TURQUIE / KURDISTAN – Ceylan Önkol n’avait que 12 ans quand elle a été déchiquetée par un mortier tiré depuis un poste militaire dans la province kurde de Diyarbakir (Amed) le 28 septembre 2009. Sa mère a ramassé les membres déchiquetés de sa fille dans son jupon tandis que ce crime abject a été jeté aux oubliettes par la justice turque. L’organisation de défense des droits humains IHD demande la réouverture de l’enquête.
Seize ans après la mort de Ceylan Önkol, douze ans, l’organisation de défense des droits humains IHD (IHD) dénonce la persistance de l’impunité dans les cas de violences d’État. Ercan Yılmaz, président de la section d’Amed (Diyarbakır) de l’IHD, a déclaré qu’aucun responsable de la mort de la jeune fille n’avait encore été identifié ni inculpé. Cette affaire illustre le manque de volonté politique d’enquêter.
Le 28 septembre 2009, Ceylan Önkol a été déchiquetée par un obus d’artillerie tiré depuis un poste de police militaire turc du district de Licê. Née en 1997, la fillette se trouvait ce jour-là dans le hameau de Xambak, tout près du domicile de ses parents, dans le village de Xiraba (Şenlik). Elle y faisait paître des moutons et des chèvres sur une colline. Dans la matinée, plusieurs habitants ont d’abord entendu un bourdonnement et un sifflement. Puis, à quelques secondes d’intervalle, deux explosions ont retenti. Des personnes se sont précipitées sur les lieux, ont découvert Ceylan déchiquetée et ont alerté la police.
Enquêtes retardées
Cependant, aucune enquête immédiate n’a été menée, le procureur de Licê n’ayant pu se rendre sur les lieux du crime que trois jours plus tard pour des « raisons de sécurité ». L’autopsie du corps démembré de Ceylan – sa mère, Saliha Önkol, a dû prélever des morceaux de corps dans des branches d’arbres et des prairies avoisinantes – a été pratiquée à la gendarmerie par un médecin généraliste de Licê. Le rapport a constaté que l’abdomen de la jeune fille était démembré et que des organes internes se trouvaient à l’extérieur de son corps. Les experts en armes désignés par le parquet ont conclu que Ceylan avait été tuée par l’explosion d’une munition de lance-grenades de 40 mm. Ce calibre est le calibre standard utilisé par l’OTAN, et donc également par l’armée turque. En Turquie, seule l’armée possède de telles armes.
Saliha Önkol sur la tombe de sa fille Ceylan | Photo : Archives
Les autorités : la victime est responsable
Selon le rapport des experts en armement, les munitions ont été lancées sur la propriété sans exploser. La détonation n’a eu lieu que lorsque la victime les a frappées avec une faucille. Le célèbre médecin légiste, le professeur Ümit Biçer, a contredit cette version et a conclu, dans un rapport daté du 12 août 2010, que le décès de Ceylan résultait de la rupture d’organes internes sous l’effet de l’onde de pression de l’explosion. Une évaluation globale des lésions sur le corps de la jeune fille et une analyse des photographies de la scène de crime ont indiqué que l’explosion s’était produite au sol ou à proximité, sans intervention humaine. Biçer a exclu que la victime ait tenu un engin explosif dans ses mains ou l’ait frappé avec un objet. Les mains, les pieds et les bras de Ceylan ne présentaient pratiquement aucune blessure significative. Un policier, quant à lui, a accusé la famille de se faire passer pour des victimes afin d’obtenir réparation.
--*--
▶ [Travail à faire]
(1) D'après le texte sur Ceylan Önkol, quel type de munition les experts en armes désignés par le parquet ont-ils identifié ?
(2) Rédigez la suite du texte sur Ceylan Önkol, en commençant après sa dernière phrase.
Les entrées n'ont aucun rapport avec le texte sur Ceylan Önkol.

▶ [Données brutes]
--*--
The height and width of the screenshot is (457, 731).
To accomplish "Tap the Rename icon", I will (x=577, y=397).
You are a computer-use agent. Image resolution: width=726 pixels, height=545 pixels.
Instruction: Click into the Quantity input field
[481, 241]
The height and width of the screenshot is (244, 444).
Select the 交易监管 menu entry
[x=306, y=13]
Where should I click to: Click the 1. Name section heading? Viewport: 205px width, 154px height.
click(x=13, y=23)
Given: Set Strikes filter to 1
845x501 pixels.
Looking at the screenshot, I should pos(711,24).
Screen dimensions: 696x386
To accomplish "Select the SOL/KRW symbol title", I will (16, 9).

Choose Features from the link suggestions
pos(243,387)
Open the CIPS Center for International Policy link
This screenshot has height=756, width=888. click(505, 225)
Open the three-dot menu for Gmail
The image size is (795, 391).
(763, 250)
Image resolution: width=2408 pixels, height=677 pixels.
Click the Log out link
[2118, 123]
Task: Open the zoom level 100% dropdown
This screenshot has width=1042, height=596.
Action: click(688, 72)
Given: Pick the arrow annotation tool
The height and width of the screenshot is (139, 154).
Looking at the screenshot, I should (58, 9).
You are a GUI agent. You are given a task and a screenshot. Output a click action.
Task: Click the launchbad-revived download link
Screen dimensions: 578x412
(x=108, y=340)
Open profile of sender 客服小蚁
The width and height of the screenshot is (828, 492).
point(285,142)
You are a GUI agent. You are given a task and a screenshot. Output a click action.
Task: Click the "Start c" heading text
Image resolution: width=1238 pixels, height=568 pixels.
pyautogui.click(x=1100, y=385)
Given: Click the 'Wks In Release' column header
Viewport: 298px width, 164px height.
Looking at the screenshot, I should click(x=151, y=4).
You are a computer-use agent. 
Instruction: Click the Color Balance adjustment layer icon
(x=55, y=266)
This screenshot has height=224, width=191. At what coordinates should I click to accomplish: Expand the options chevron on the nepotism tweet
--*--
▶ [Réponses]
(1) Une munition de lance-grenades de 40 mm.

(2)
Malgré ces témoignages contradictoires et, en partie, stigmatisants, l’affaire n’a pas été poursuivie. En 2014, le parquet a estimé qu’il n’y avait pas suffisamment de preuves pour identifier les auteurs et a ordonné l’ouverture d’une enquête contre des personnes « inconnues », une mesure qui donne rarement des résultats concrets.
La famille Önkol a intenté une action en dommages et intérêts, ce qui a donné lieu à des années de procédure. Après que le Conseil d’État a reçu une première indemnisation, la famille a finalement obtenu environ 283 000 livres turques en 2021. La responsabilité a été évaluée à 90 % à l’État et à 10 % à l’enfant elle-même – une classification contre laquelle la famille et le ministère de l’Intérieur ont fait appel. Cette affaire est également pendante devant le Conseil d’État depuis des années, sans qu’aucune décision ne soit rendue.
L’avocat Ercan Yılmaz
IHD : « Les habitats ne doivent pas être des zones dangereuses »
Le représentant de l’IHD, Yılmaz, a insisté sur la responsabilité de l’État, quelle que soit la cause exacte de l’explosion. « Même si l’on admet que la jeune fille a accidentellement touché un engin explosif, que faisait cet engin dans une zone habitée ? », a-t-il demandé, rappelant les obligations de la Turquie au titre de la Convention d’Ottawa sur le déminage et l’élimination des munitions non explosées. « Si l’État ne le fait pas, il assume également la responsabilité des conséquences, notamment lorsque des enfants sont tués dans leur habitat. »
Effacement de la mémoire publique
Outre les critiques juridiques, Yılmaz a également dénoncé la gestion politique de l’affaire. Par exemple, un parc de Licê, baptisé en l’honneur de Ceylan, a été rebaptisé après la nomination d’un administrateur d’État à la place des co-maires destitués en 2017. « Cet effacement délibéré de la mémoire collective n’est pas un incident isolé ; il témoigne du peu d’intérêt que l’État porte à la réconciliation avec le passé. » Une politique de paix saine, a déclaré Yılmaz, ne peut émerger que si la société se confronte elle aussi à son passé et écoute les familles touchées. « Ces familles réclament non seulement la paix, mais aussi la reconnaissance de l’injustice qui leur a été infligée, et elles exigent, à juste titre, que les responsables soient poursuivis. »
Appel : Réouverture des enquêtes
Yılmaz a appelé à la réouverture du dossier. Avec une volonté politique et juridique forte, de nouvelles enquêtes pourraient aboutir à des résultats concrets, non seulement dans l’affaire Önkol, mais aussi dans d’autres affaires classées dans des circonstances similaires. « Il faut s’écarter clairement des décisions motivées par des considérations politiques », a déclaré Yılmaz. « Ce que nous exigeons, ce sont des enquêtes fondées sur l’État de droit et les normes universelles. » (ANF)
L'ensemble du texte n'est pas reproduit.